> **Records shown**
BEGIN

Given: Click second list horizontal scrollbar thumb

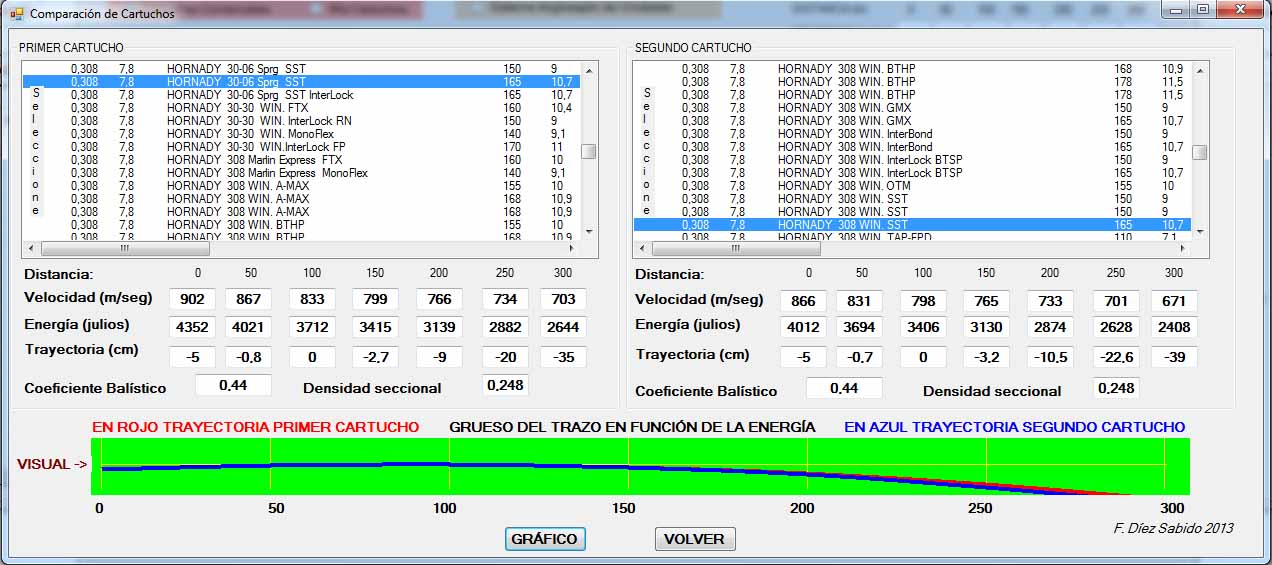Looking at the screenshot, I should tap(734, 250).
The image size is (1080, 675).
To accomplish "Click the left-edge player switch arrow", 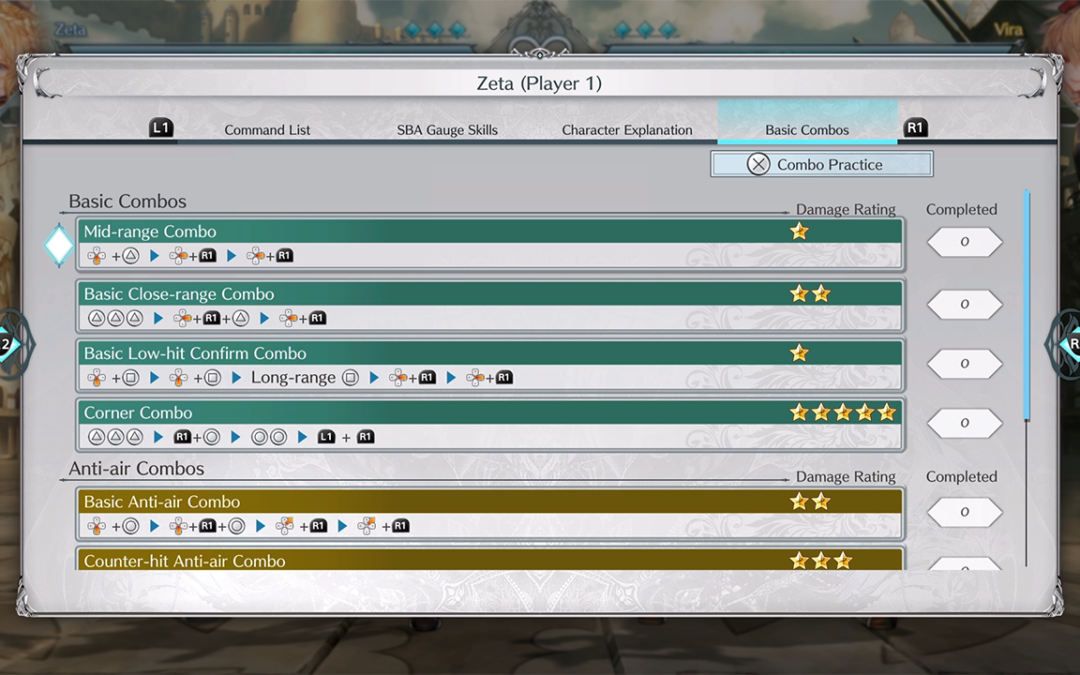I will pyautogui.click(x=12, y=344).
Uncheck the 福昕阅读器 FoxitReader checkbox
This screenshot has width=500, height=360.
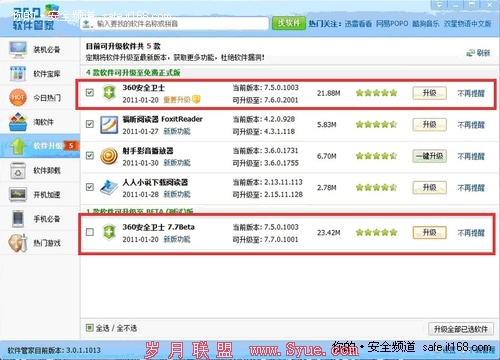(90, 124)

END
BEGIN

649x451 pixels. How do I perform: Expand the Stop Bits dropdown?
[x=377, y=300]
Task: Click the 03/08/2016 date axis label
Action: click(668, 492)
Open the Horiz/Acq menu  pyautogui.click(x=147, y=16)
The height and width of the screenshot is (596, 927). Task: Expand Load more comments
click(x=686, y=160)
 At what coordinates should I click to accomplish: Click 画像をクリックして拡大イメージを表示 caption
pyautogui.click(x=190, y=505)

END
BEGIN

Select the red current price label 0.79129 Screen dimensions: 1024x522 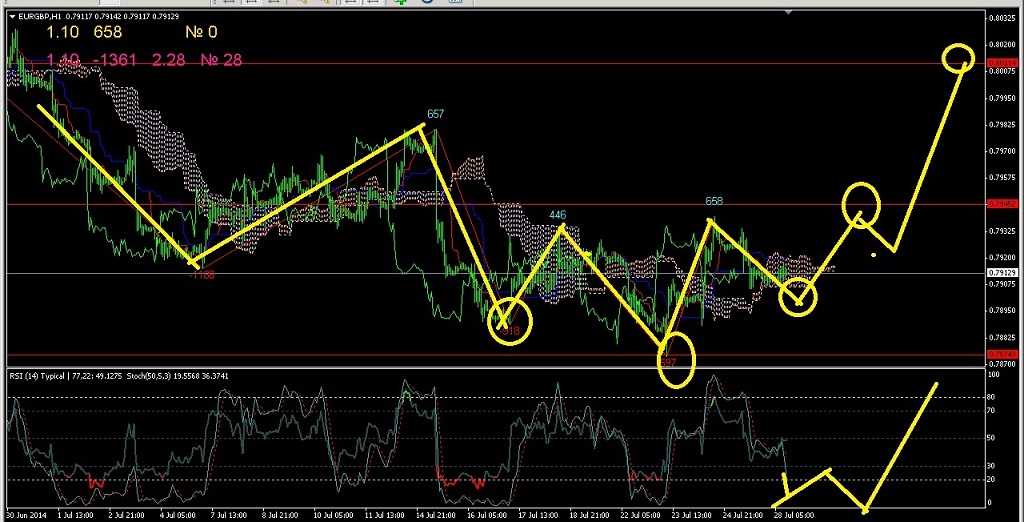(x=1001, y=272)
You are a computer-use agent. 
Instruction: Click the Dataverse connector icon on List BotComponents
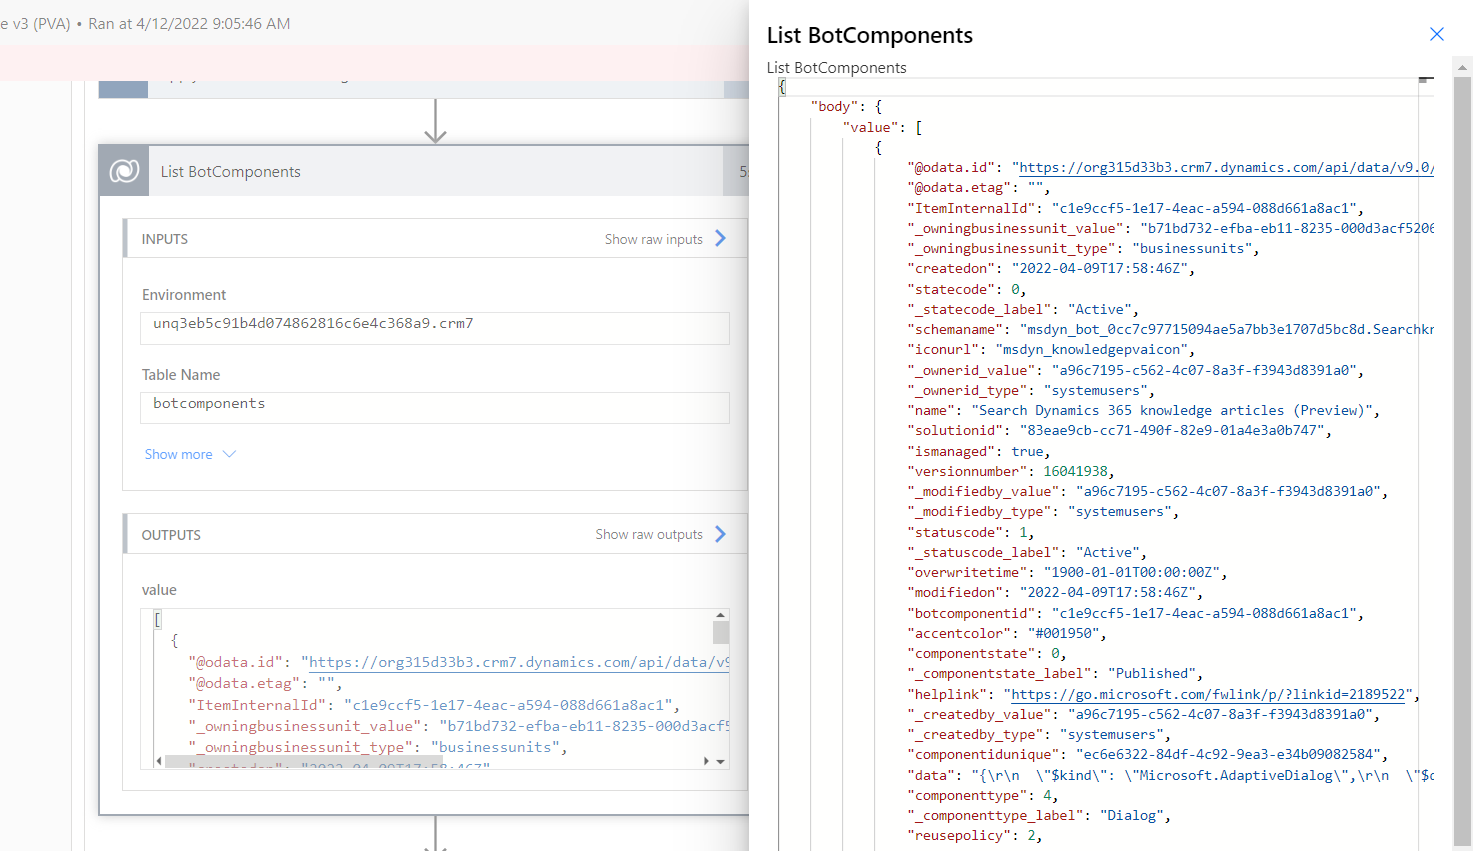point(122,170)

END

> **How to complete this task**
Take the listing above and repeat exactly the lines from the one containing "649x451 pixels. How" through the one containing "Open the Horiz/Acq", both included.

> **Result of the task**
649x451 pixels. How do I perform: Expand the Stop Bits dropdown?
[x=377, y=300]
Task: Click the 03/08/2016 date axis label
Action: click(668, 492)
Open the Horiz/Acq menu  pyautogui.click(x=147, y=16)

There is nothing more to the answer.